A critical analysis, with appropriate controls, of gastric acid and pepsin secretion in clinical esophagitis.

Because esophagitis is a presumed "acid-peptic" disease, fasting gastric contents (volume and acid and pepsin concentrations) and basal and pentagastrin-stimulated acid and pepsin outputs were studied in 155 patients with endoscopically defined (and graded 1-4) esophagitis and 508 control patients without esophagitis. Basal pepsin and maximal acid and pepsin outputs were lower in the patients with esophagitis than in those without esophagitis. In further analysis, the patients were subdivided into three categories, duodenal ulcer, nonulcer with no disease other than esophagitis, and postgastric surgery, because these categories affect gastric secretion independently of esophageal disease and in the rank order given. Each category was subdivided by sex, because men secreted more than women. Within each category there was no systematic difference in fasting, basal, or maximal gastric acid or pepsin secretion between patients with and patients without esophagitis. Severity of esophagitis was not related to any secretion parameters.
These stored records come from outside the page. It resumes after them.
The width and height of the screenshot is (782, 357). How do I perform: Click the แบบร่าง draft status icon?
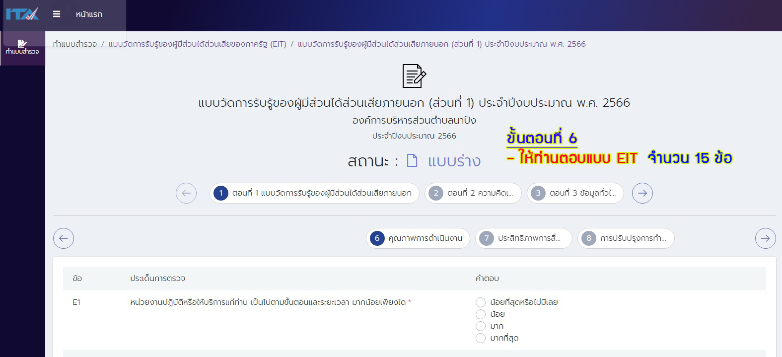pos(412,161)
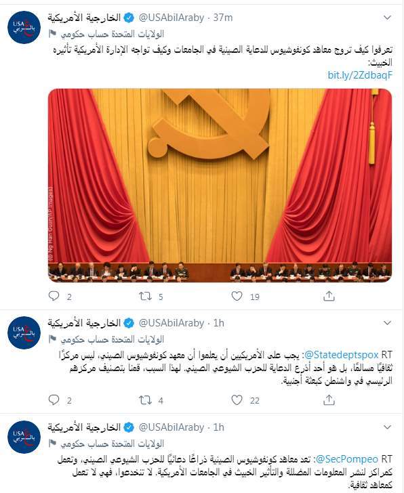
Task: Open the profile avatar on the first tweet
Action: [24, 27]
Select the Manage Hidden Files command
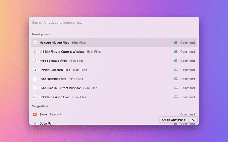 pyautogui.click(x=54, y=43)
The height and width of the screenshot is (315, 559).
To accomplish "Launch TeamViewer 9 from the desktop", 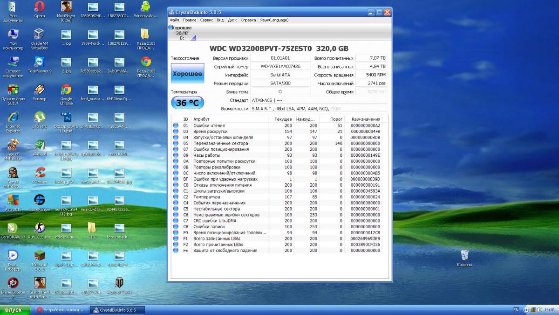I will tap(40, 63).
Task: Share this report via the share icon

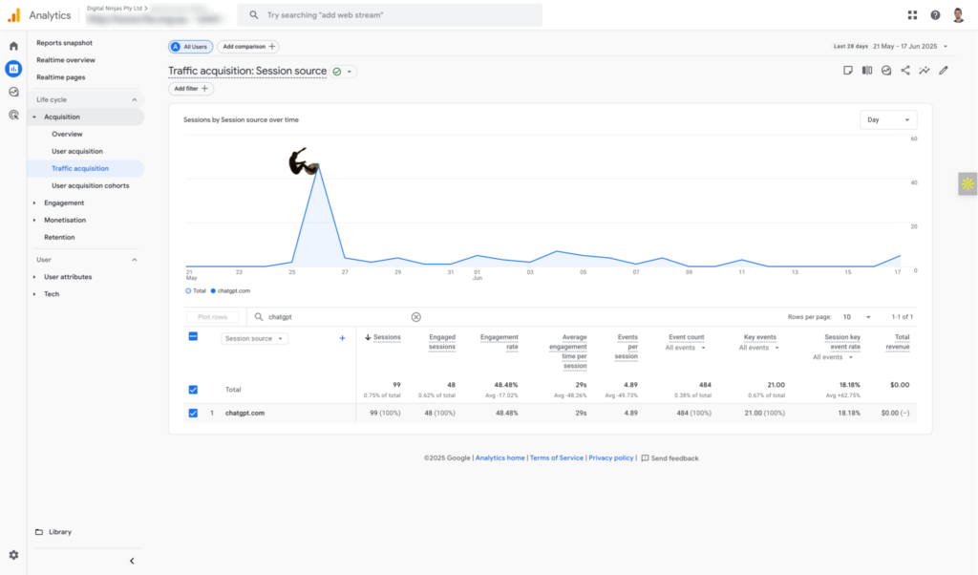Action: click(905, 70)
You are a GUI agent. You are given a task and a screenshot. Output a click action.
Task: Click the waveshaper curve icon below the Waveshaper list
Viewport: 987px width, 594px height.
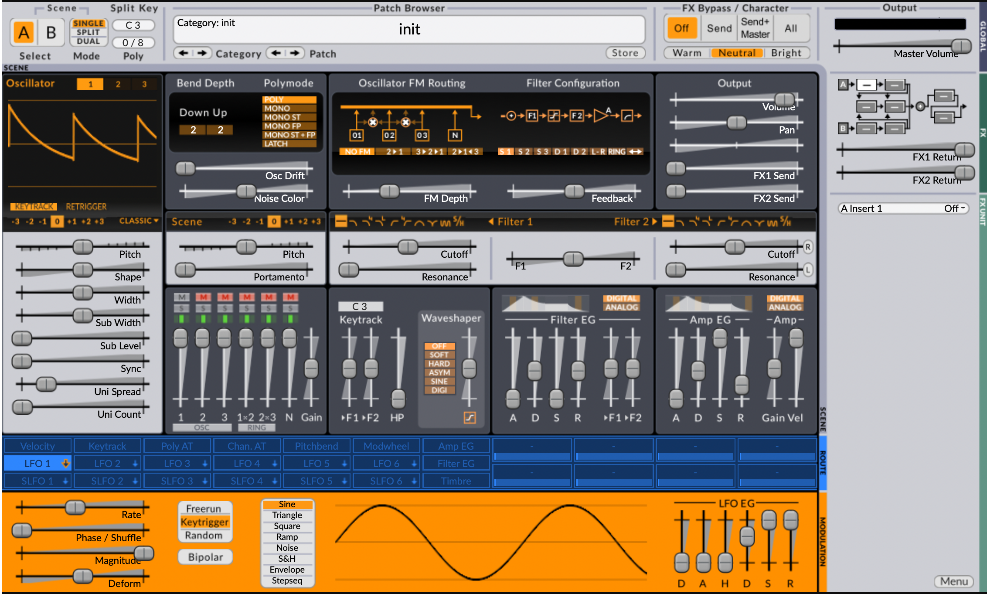(x=470, y=417)
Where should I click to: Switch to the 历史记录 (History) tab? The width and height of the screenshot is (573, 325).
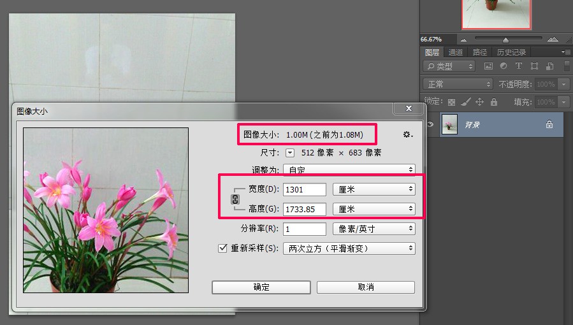tap(511, 52)
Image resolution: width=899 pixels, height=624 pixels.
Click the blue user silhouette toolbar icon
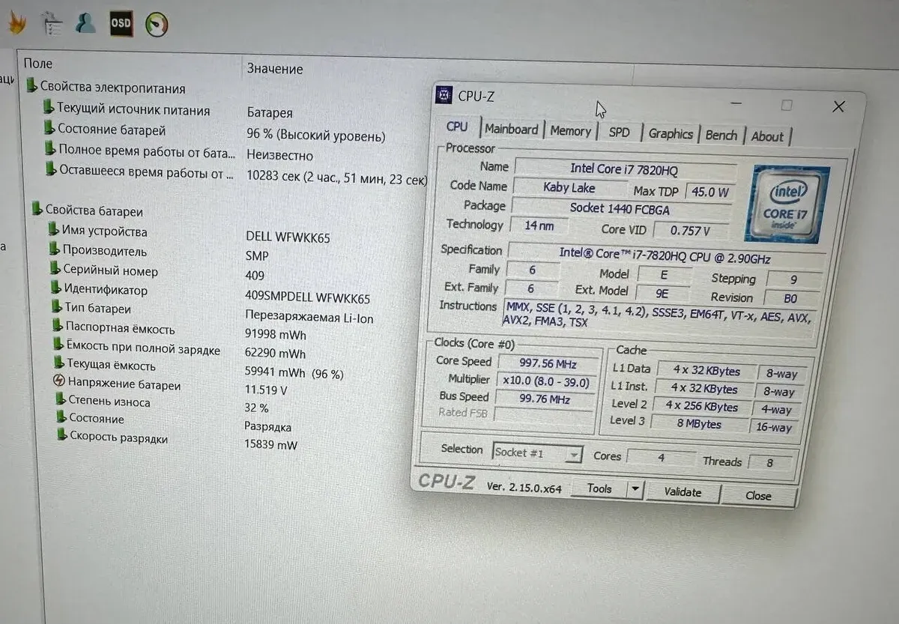(85, 23)
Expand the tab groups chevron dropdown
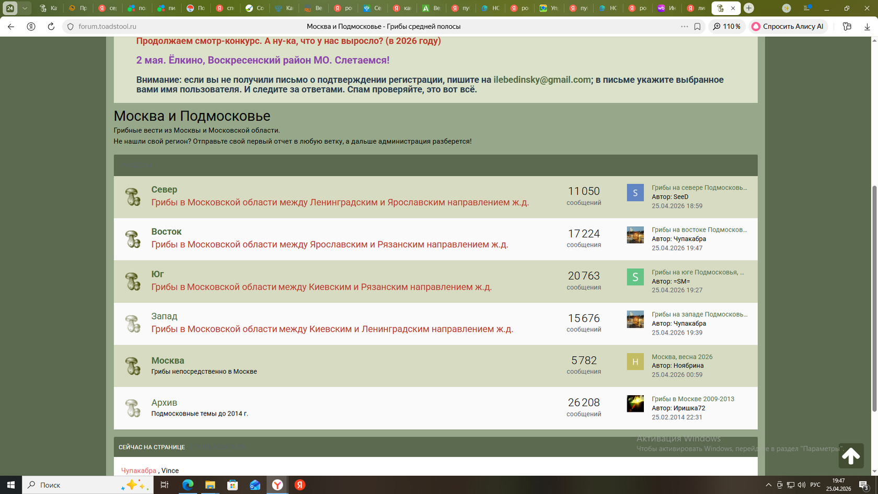 coord(25,8)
Hiatal hernia was present in 50% of patients with esophagitis vs. 15% of controls without the condition (P less than 0.01); however, this did not independently influence the gastric secretion findings. Lower esophageal sphincter pressure was also measured in 62 of the patients, 31 with and 31 without esophagitis. Below 10 mm Hg (incompetent sphincter), 9 of 10 patients had esophagitis but accounted for only less than 30% of the patients with esophagitis, whereas none of 11 patients with basal acid output of less than 0.1 mEq/h and lower esophageal sphincter pressure of greater than 10 mm Hg had esophagitis. Because neither the composition of gastric juice nor basal or stimulated gastric acid or pepsin output could be correlated to the presence or severity of esophagitis, factors other than amount or composition of gastric juice per se must be responsible for susceptibility to esophagitis.